BigScience Research Workshop Releases AI T0 Language Model
BigScience research workshop published T0, a series of specially trained natural language processing (NLP) AI models for multi-tasking learning without shooting. T0 can often outperform models 6 times larger on the BIG-bench benchmark, and can surpass the larger 16x GPT-3 on several other NLP benchmarks.

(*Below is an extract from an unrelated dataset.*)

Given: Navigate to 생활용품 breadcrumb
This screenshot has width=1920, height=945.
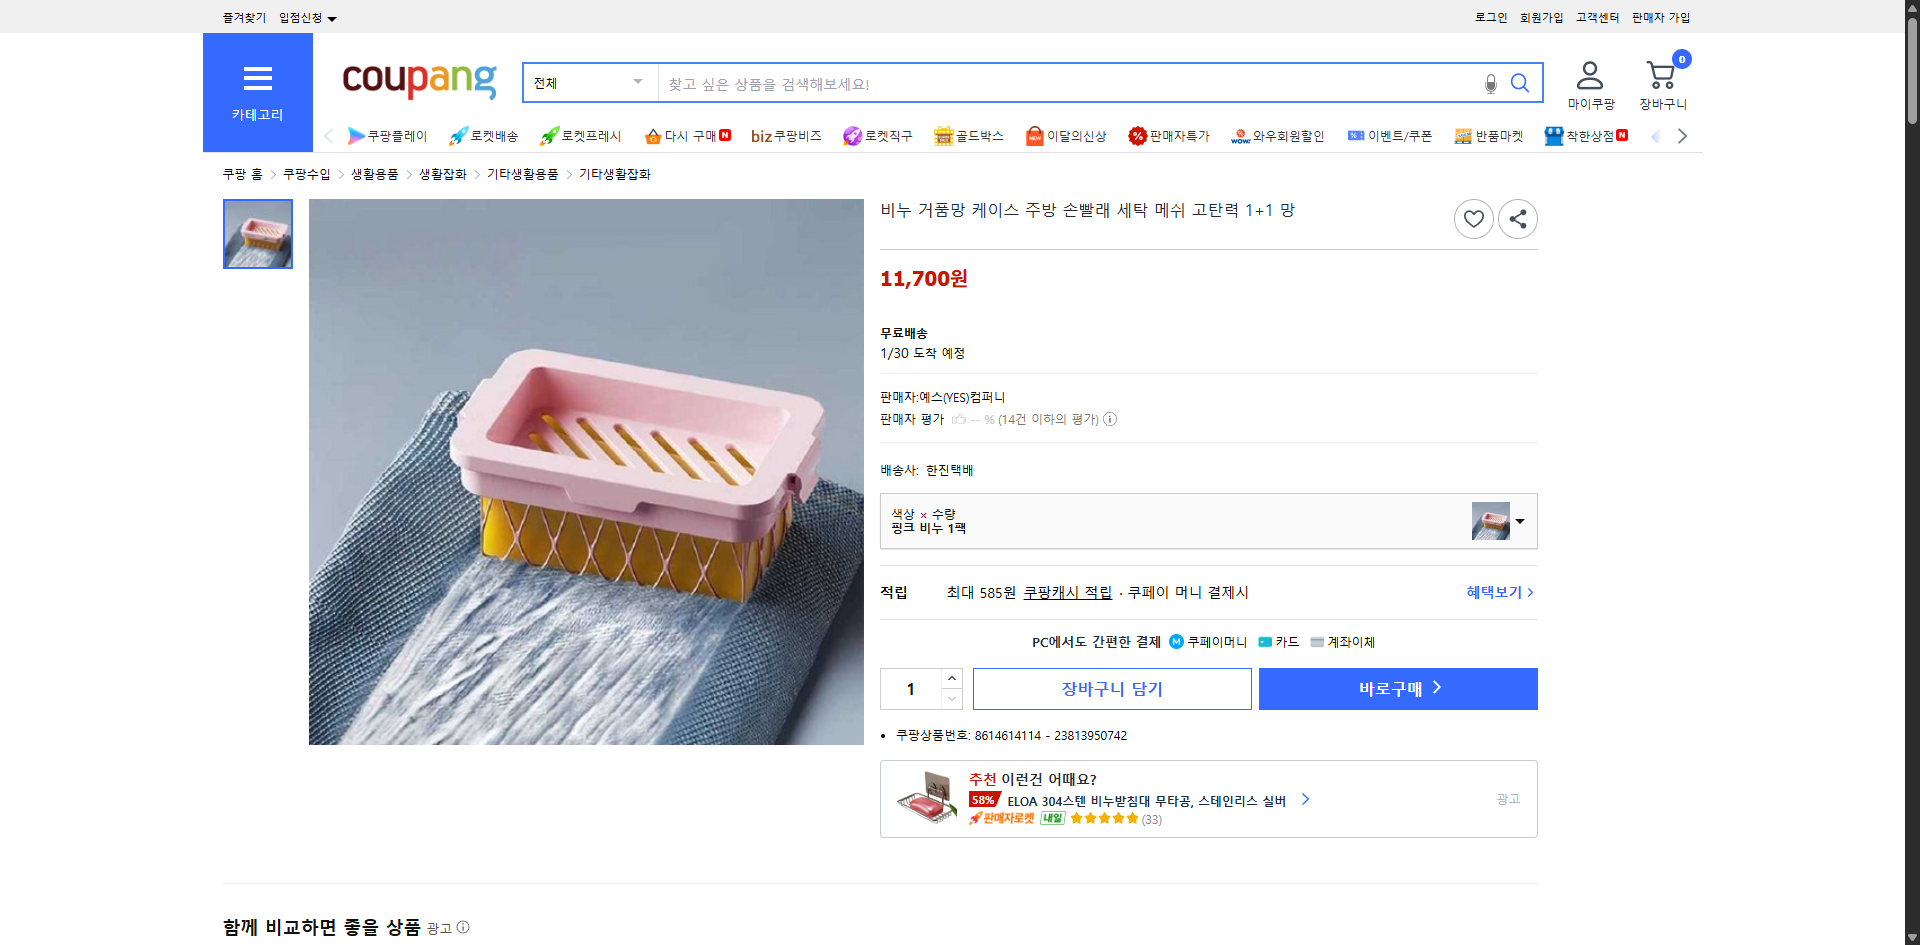Looking at the screenshot, I should 374,173.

The workshop team described the model and its training data sets in an article published on arXiv. To study the zero-firing performance of large NLP models on completely “invisible” tasks, the researchers converted a large set of supervised learning NLP datasets into a model prompt format. The objective of the research was to determine whether training data in this format improved T0’s ability to generalize to invisible tasks. When rated on 11 retained datasets, T0 outperformed GPT-3 on 8 of the datasets. T0 also outperformed the other benchmark models in 13 of the 14 tasks of the BIG-benchmark.
Large language models are often able to operate fairly well on invisible tasks — that is, tasks for which they have not been trained. For example, although GPT-3 was only explicitly trained to fill in words that were masked in sentences, the model actually performed well in a variety of other tasks, including translating, answering questions, and even writing. 3-digit arithmetic. According to the BigScience team, one hypothesis to explain this is that the models encounter a âmix of implicit tasksâ in the training data. On the other hand, they point out that training data is often pulled from the web and could contain such tasks. explicitly; for example, web pages with questions and answers effectively constitute a training data set for a question and answer task.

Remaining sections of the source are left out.